O governo estuda medidas "inovadoras" para ajudar o setor de algodão, informou ontem o embaixador brasileiro na Organização Mundial do Comércio (OMC), Roberto Azevedo, pouco depois de o país ter obtido o segundo maior valor de retaliação da história da entidade na briga com os Estados Unidos.

O setor gastou mais de US$ 3 milhões na disputa porque reclamava de prejuízos com a queda dos preços internacionais provocados pelos subsídios americanos e pelo deslocamento de suas exportações em terceiros mercados. Mas a questão ontem era o que o setor ganha com a autorização de retaliação?

Foi nesse contexto que o representante brasileiro explicou que o governo está "pensando" em ajudar o setor afetado, mas não há entendimento ainda dentro do próprio governo.

Segundo Azevedo, estão sendo examinadas medidas inovadoras que não foram digeridas ainda pelos setores que tomam decisões no Brasil. "Não sei se são factíveis, ainda é algo incipiente", disse depois de novas questões.

Para o embaixador, o setor do algodão, que já gastou mais de US$ 3 milhões em sete anos de disputa na OMC, ganha em todo caso mais poder de pressão se o Brasil vier a aplicar a retaliação. E isso é algo que em Genebra ninguém sabe se ocorrerá. Depende da Câmara de Comércio Exterior (Camex). Azevedo evitou mencionar inclusive retaliação na área de propriedade intelectual.

Outro ganho é político, na sua visão. "O simbolismo da retaliação é forte e esperamos que os EUA cumpram enfim uma decisão depois de terem sido condenados quatro vezes", afirmou.

Para a Oxfam, uma respeitada organização não governamentais (ONG), os EUA perderam a batalha. Ela acusou Washington de subsídios injustos que afetam países pobres. "A política agrícola americana está quebrada e inchada e agora outros setores da economia americana podem sofrer com a retaliação brasileira", diz em comunicado.

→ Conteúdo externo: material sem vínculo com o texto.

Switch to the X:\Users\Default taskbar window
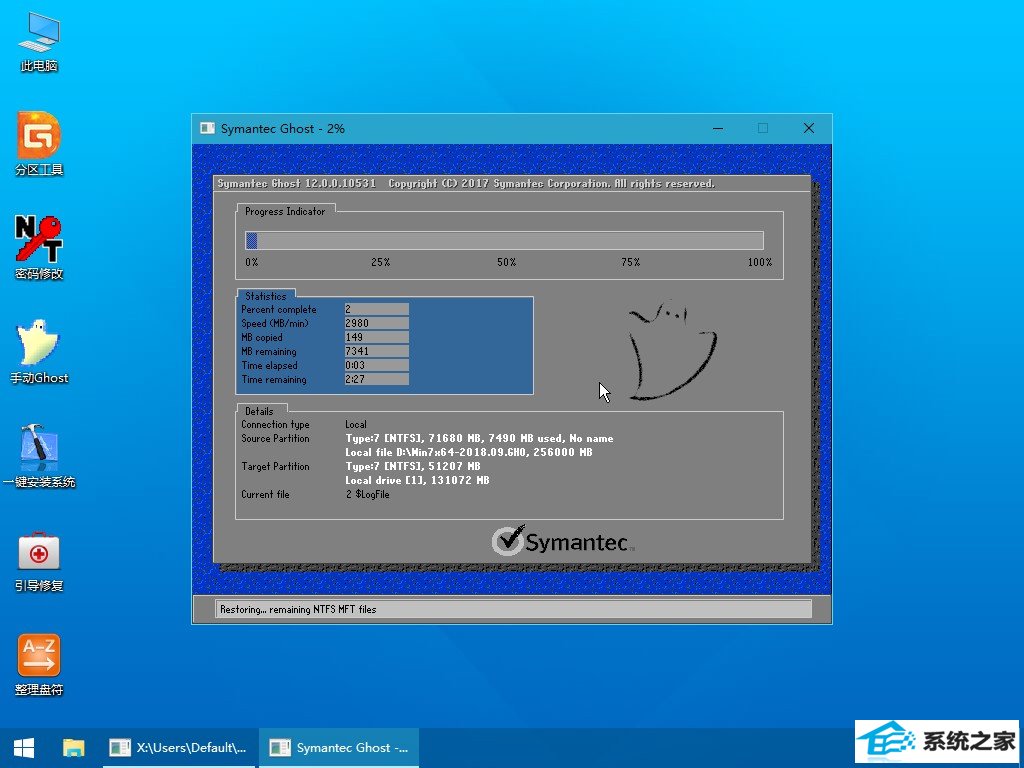The image size is (1024, 768). pos(180,747)

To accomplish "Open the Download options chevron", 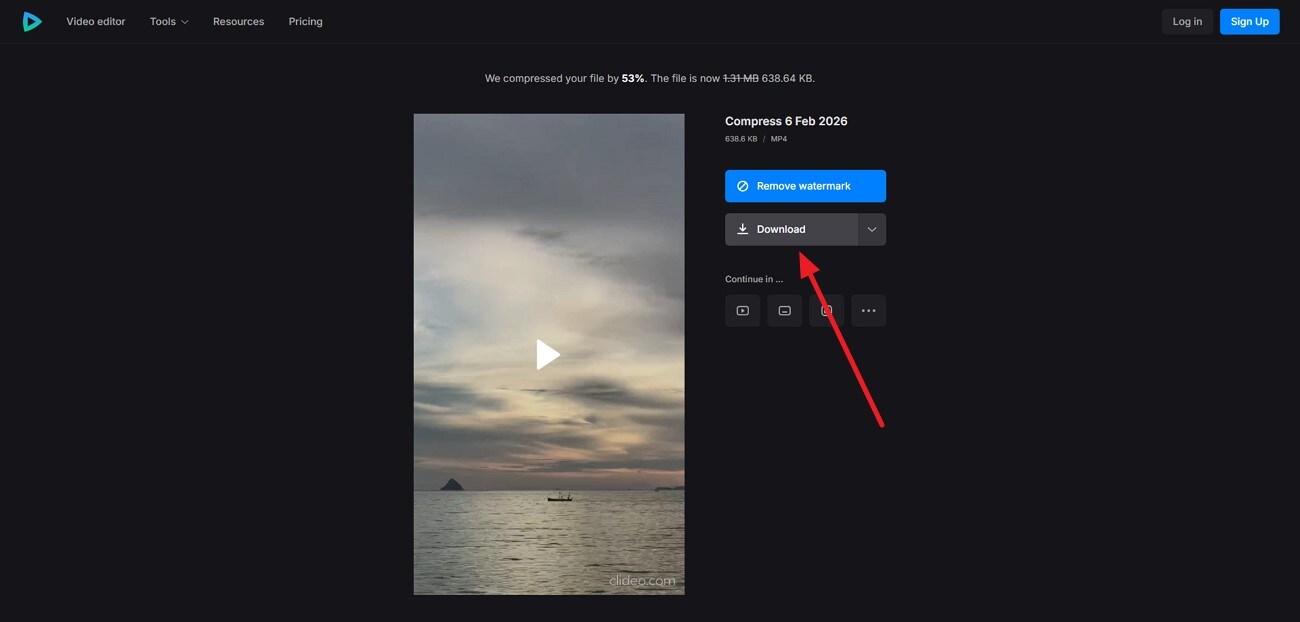I will (870, 228).
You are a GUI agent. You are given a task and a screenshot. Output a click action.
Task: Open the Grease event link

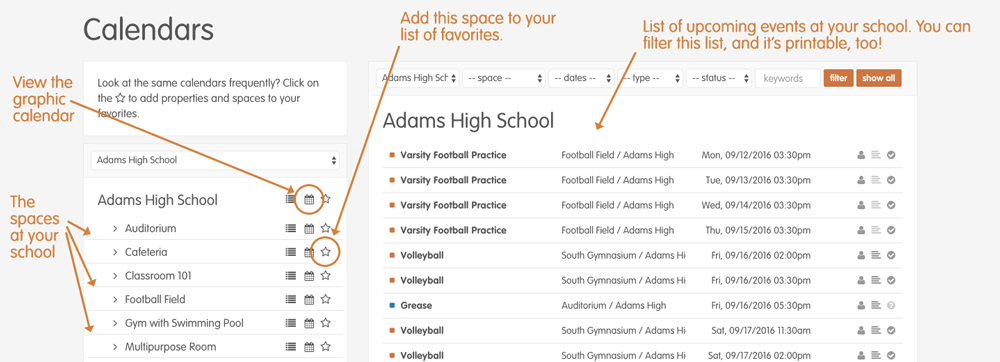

Pelos cálculos da ONG, a ajuda total para a produção americana de algodão passou de US$ 3 bilhões - menor que a cifra brasileira - em 2008-2009, ou equivalente a 50% da produção atual.

A Oxfam calcula que se os EUA removessem todas as subvenções ao algodão, o que parece um sonho no contexto atual, o preço mundial da commodity teria um aumento de 6% a 15%, resultando em renda adicional para milhares de produtores.